Eye For Film >> Movies >> Tuesday (2008) Film Review
Drop your weapons, you are surrounded by armed bastards! What’s this? Sam Tyler and Gene Hunt, reunited as Eighties bank robbers?
Sacha Bennett’s interesting take on the heist thriller sees the Life On Mars co-stars (John Simm and Philip Glenister) thrown back together as part of a gang of professional thieves, who plan to raid a bank on the exact same day two other robberies are being set in motion. The target is the Meidan-i-Noor, a large emerald that, due to the bank’s adoption of a new security system, is being kept there on just one particular Tuesday.
Beginning with the police interrogation of the suspects and jumping back and forth in time, Bennett intricately plots out the stories behind the different players, their planning of the robberies and what eventually happens to the emerald. Strongly influenced by the likes of The Usual Suspects, Bennett gives the film a polished look that belies its low budget. With more money to spend, his next feature should be one to look out for.
Bennett offers the premise that if a bank can only be hit on one specific day, surely more than one person would think of robbing it? So in addition to Glenister’s crew, separate plans are also hatched by a couple of disgruntled bank clerks and a man pushed to his limits through desperation. Inevitably, they all converge on the bank at the same time to disastrous and comic effect.
Besides Glenister and Simm, also making up the cast is former So Solid Crew member Ashley Walters, who continues to impress, and Kevin McNally as the police detective attempting to solve the crime. However, it is Glenister who owns the picture; as the gang’s experienced leader he is terrific, even if he is essentially playing a criminal version of Gene Hunt from Life On Mars.

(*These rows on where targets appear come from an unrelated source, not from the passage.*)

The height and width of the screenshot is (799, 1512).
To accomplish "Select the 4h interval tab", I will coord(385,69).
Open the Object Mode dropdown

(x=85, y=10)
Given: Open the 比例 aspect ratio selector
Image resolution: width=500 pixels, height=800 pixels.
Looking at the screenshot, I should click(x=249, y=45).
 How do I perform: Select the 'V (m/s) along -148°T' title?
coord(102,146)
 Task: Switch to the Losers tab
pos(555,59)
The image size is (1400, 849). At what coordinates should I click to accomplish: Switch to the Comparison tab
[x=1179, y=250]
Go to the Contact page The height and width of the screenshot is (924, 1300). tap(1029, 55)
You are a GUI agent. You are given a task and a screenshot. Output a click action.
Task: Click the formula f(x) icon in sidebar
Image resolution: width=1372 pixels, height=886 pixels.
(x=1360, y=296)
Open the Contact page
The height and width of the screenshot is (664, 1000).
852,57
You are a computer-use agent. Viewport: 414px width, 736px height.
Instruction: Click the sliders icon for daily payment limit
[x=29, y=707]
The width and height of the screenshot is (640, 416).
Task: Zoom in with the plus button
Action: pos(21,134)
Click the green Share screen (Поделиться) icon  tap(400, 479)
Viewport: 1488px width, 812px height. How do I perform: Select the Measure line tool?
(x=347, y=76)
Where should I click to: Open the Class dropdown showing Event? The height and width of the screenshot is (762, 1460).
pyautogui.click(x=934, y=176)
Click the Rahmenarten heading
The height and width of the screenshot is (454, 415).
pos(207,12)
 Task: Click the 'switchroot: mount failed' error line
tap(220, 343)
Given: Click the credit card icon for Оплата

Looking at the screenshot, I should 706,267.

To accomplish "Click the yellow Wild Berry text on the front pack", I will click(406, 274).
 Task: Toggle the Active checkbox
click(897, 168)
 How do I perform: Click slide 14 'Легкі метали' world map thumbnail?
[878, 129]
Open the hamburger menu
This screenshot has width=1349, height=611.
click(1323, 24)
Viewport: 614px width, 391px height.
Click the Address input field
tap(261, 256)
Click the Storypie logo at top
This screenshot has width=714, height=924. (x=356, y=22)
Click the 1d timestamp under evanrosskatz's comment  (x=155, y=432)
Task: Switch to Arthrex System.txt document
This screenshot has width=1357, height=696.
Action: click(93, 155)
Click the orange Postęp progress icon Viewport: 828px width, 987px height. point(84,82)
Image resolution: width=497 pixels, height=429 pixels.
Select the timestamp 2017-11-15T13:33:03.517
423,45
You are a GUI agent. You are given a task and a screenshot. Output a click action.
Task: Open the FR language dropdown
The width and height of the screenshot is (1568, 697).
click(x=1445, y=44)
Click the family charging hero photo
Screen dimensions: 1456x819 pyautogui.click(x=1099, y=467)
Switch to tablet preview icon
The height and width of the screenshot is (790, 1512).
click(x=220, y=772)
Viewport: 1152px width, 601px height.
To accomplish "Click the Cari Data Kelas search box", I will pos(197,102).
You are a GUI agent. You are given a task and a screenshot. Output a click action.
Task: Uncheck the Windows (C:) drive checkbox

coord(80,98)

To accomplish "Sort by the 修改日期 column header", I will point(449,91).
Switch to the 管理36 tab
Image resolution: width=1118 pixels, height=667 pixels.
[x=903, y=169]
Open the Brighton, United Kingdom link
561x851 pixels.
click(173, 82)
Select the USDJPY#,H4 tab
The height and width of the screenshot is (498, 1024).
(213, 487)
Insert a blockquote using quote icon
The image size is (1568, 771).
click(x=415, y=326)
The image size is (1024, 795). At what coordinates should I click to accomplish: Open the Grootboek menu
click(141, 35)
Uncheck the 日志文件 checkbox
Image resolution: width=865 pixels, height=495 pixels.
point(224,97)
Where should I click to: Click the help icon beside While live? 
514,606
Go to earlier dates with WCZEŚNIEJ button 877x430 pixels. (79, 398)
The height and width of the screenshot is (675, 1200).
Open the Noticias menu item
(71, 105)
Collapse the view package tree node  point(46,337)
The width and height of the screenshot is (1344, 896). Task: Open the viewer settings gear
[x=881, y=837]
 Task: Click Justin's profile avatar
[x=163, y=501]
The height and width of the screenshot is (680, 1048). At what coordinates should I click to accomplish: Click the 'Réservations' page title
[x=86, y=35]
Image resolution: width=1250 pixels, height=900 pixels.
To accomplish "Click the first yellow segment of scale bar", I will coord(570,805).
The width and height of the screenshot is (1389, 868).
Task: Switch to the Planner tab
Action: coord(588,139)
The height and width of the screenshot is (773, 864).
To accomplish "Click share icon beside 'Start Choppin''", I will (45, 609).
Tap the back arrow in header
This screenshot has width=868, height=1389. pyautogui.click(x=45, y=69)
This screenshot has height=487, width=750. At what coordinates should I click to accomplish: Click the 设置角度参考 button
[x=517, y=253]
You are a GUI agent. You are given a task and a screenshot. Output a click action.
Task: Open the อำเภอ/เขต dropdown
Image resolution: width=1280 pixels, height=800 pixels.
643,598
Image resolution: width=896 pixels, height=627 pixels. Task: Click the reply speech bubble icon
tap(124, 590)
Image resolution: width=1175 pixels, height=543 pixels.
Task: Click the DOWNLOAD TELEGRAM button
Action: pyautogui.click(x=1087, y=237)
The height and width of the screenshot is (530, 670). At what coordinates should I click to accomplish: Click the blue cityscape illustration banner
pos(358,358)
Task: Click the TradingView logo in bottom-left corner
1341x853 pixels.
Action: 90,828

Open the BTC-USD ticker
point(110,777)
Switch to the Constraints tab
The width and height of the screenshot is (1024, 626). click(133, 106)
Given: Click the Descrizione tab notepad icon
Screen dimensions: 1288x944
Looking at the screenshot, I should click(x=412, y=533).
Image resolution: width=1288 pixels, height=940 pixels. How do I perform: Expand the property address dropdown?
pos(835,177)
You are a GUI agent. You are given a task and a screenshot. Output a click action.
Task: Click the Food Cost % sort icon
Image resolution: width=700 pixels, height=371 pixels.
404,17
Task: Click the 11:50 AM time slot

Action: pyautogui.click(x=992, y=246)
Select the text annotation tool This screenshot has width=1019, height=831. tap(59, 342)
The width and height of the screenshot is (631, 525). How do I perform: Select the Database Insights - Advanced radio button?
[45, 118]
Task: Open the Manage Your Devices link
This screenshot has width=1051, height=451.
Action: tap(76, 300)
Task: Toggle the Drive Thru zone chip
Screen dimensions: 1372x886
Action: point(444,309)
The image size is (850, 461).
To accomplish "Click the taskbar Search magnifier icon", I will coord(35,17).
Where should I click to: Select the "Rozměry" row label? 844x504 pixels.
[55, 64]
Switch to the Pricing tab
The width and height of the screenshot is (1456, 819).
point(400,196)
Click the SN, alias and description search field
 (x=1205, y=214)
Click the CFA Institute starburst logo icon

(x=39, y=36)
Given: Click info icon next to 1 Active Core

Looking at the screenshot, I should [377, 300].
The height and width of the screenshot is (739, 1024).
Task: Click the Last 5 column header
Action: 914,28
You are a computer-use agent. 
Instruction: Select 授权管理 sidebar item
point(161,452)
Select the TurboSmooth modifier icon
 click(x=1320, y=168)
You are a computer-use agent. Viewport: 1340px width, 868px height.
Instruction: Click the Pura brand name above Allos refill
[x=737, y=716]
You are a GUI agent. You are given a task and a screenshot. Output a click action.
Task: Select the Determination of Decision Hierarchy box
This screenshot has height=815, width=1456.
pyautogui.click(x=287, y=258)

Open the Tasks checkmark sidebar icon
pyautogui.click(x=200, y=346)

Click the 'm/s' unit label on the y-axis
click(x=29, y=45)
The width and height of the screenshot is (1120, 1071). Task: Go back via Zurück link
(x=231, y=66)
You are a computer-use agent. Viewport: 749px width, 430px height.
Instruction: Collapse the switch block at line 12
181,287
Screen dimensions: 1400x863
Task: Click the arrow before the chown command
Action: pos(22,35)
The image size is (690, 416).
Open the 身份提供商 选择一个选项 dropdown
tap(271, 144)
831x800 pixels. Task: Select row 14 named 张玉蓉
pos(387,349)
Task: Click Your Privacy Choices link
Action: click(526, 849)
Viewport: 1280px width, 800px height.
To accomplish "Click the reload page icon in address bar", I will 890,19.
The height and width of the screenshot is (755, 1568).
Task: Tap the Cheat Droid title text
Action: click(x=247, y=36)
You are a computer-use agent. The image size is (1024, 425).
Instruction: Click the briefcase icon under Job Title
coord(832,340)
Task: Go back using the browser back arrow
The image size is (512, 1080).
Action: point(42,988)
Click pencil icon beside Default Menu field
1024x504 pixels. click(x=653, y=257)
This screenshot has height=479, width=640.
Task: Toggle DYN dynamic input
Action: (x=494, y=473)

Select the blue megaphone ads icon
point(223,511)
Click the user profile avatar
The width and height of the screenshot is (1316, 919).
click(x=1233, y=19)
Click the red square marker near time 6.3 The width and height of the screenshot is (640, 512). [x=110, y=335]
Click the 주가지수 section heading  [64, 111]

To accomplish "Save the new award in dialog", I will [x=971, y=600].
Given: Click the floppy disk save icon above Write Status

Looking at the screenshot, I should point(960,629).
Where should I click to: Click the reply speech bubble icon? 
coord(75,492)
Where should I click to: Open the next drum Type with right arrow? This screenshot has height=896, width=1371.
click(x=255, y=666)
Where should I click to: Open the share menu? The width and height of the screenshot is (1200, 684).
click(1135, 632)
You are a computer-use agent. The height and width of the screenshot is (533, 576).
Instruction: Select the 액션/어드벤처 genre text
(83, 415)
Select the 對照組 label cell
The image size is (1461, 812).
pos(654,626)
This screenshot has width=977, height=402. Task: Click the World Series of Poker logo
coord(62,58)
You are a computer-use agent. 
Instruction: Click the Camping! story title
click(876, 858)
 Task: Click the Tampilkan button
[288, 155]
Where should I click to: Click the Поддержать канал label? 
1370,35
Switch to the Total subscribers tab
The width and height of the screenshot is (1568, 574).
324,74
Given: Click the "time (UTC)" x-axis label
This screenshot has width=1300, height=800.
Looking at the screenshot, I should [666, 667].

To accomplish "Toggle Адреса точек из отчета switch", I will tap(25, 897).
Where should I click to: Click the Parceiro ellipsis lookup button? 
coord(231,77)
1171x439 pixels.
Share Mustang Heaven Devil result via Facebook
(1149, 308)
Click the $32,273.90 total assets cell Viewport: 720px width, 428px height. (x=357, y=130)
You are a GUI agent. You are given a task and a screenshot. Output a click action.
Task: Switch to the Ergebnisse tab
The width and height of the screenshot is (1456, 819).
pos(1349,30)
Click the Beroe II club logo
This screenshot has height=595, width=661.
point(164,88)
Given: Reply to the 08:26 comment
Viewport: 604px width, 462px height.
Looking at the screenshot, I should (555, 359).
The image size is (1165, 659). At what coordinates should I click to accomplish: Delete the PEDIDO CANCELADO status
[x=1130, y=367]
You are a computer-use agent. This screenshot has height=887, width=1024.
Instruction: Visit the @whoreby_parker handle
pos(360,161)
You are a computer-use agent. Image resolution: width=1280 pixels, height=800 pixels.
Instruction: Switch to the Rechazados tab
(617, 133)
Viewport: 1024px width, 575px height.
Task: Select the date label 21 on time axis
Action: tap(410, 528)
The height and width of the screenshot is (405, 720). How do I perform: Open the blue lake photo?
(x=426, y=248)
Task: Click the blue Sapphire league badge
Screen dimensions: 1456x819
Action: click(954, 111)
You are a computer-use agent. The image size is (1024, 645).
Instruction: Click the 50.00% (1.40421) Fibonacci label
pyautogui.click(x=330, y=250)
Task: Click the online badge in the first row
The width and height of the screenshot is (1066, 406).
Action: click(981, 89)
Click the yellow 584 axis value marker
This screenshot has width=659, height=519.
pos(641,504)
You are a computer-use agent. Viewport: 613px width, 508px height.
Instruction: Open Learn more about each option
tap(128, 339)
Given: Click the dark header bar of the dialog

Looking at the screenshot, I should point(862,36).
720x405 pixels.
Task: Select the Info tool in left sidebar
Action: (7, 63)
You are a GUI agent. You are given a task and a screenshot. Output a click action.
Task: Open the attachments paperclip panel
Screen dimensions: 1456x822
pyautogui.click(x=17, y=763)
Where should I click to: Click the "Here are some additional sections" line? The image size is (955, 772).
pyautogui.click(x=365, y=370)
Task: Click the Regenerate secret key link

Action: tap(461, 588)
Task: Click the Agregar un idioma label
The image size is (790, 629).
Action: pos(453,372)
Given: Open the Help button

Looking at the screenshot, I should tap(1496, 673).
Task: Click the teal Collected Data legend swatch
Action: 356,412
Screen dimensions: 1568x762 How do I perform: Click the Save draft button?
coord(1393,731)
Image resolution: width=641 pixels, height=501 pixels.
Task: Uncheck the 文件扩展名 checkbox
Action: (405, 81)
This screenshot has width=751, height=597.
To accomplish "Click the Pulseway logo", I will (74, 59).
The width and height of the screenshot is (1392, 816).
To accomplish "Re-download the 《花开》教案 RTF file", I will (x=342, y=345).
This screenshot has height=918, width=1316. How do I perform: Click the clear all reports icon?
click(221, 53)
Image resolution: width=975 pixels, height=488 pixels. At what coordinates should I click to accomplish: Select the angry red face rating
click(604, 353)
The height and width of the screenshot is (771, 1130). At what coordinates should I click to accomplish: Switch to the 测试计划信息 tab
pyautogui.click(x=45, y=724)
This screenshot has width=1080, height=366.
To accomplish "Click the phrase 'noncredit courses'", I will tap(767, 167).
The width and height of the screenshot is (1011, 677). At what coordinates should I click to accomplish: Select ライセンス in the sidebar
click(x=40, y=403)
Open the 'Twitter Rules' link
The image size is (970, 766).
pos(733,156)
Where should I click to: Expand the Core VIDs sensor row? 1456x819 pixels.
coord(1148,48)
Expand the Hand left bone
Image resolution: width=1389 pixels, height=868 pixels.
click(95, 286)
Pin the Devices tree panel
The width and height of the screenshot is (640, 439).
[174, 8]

The Eighties setting is perhaps more of a plot device than anything – such amateurish bank heists would surely never be attempted now – but it is employed to good effect, with few of the expected clichés.
The film’s weakness is its reliance on flashbacks and a non-linear plotline, which while certainly effective at times, also become increasingly confusing to keep up with. In addition, there are just too many implausible scenes that require us to suspend our disbelief a little too far. However, the performances are great and the structure an ambitious attempt at bringing something new to the heist movie genre.